James “Gentleman Jim” Walker was a protégé of Al Smith’s who served as Mayor of New York City during the “Jazz Age” from 1926 to 1932. Often called ‘Beau James,’ he embodied the flash and sparkle of that era, and while not New York City’s first Irish Catholic mayor, he was arguably its most flamboyant. Walker, whose father was born in Ireland, pursued the unusual dual career track of becoming both a lawyer and a Tin Pan Alley songwriter. His career ambitions eventually focused on his former vocation, as he began to climb the electoral ladder in 1910, starting with the State Assembly like his mentor Smith. Like Smith, Walker was a staunch advocate of creating a social safety net, repealing blue laws prohibiting baseball games on Sunday, and legalizing boxing, and was an equally staunch opponent of Prohibition and the revived Klu Klux Klan, which was increasingly active in its anti-Catholic, anti-immigrant, anti-Semitic, and racist campaigns.

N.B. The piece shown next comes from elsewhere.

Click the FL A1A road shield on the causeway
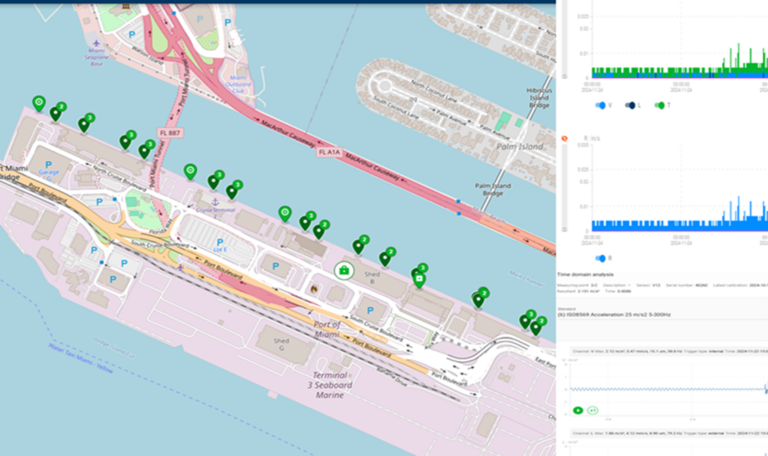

Walker was known for cavorting with chorus girls, tolerating speakeasies, and flouting conventional morality while greatly expanding the city’s subway, sanitation, and transportation systems. He grew up in the Irish middle-class enclave of St. Luke’s Place in Greenwich Village at No. 6, where he continued to live through his mayoralty; the city playground across the street is today named in his honor.
The Parade
While New Yorkers have for well over a century celebrated St. Patrick’s Day with a parade up Fifth Avenue starting at 40th Street, this was not always the way it was done. In fact, in the 19th century, the parade both began and ended in the East Village.
In 1870 the St. Patrick’s Parade began at the corner of Second Avenue and 10th Street, in front of St. Mark’s-in-the-Bowery (Episcopal) Church, and from there headed south down Second Avenue to City Hall. It then marched its way back uptown to Union Square, eventually ending in front of the Cooper Union at Astor Place and Cooper Square.
It followed this very convoluted route for years until the construction of the new St. Patrick’s Cathedral on Fifth Avenue and 50th Street, after which the parade began its current route up Fifth Avenue. At the time it was built, St. Patrick’s was, curiously, the only Catholic Cathedral built in New York State not designed by the Irish Catholic architect Patrick Charles Keely, but rather by Protestant James Renwick Jr., who descended from some of the oldest New York families of English and Dutch stock.
Writers
There’s no shortage of writers of Irish or Irish American extraction who in some way made their mark in Greenwich Village and the East Village. Just a small sampling includes Eugene O’Neill, who co-founded the Provincetown Playhouse Theatre at 133 MacDougal Street (a fragment of which has survived multiple demolitions and alterations by NYU); Oscar Wilde, who stayed at 48 West 11th Street in Greenwich Village during his first trip to American in 1882; James Joyce, whose scandalous and groundbreaking modernist retelling of The Odyssey Ulysses was first published in serialized form in Greenwich Village’s The Little Review magazine at 27 West 8th Street; New York School poet Frank O’Hara, who lived at both 441 East 9th Street in the East Village and 90 University Place in Greenwich Village; and Basketball Diaries author and post-punk musician Jim Carroll, who honed his craft at the St. Mark’s Poetry Project on East 10th Street, co-managed Andy Warhol’s porn theater at 62 East 4th Street, and after his death in 2009 had his wake at the Greenwich Village Funeral Home on Bleecker Street and his funeral at Our Lady of Pompeii Church on Carmine Street.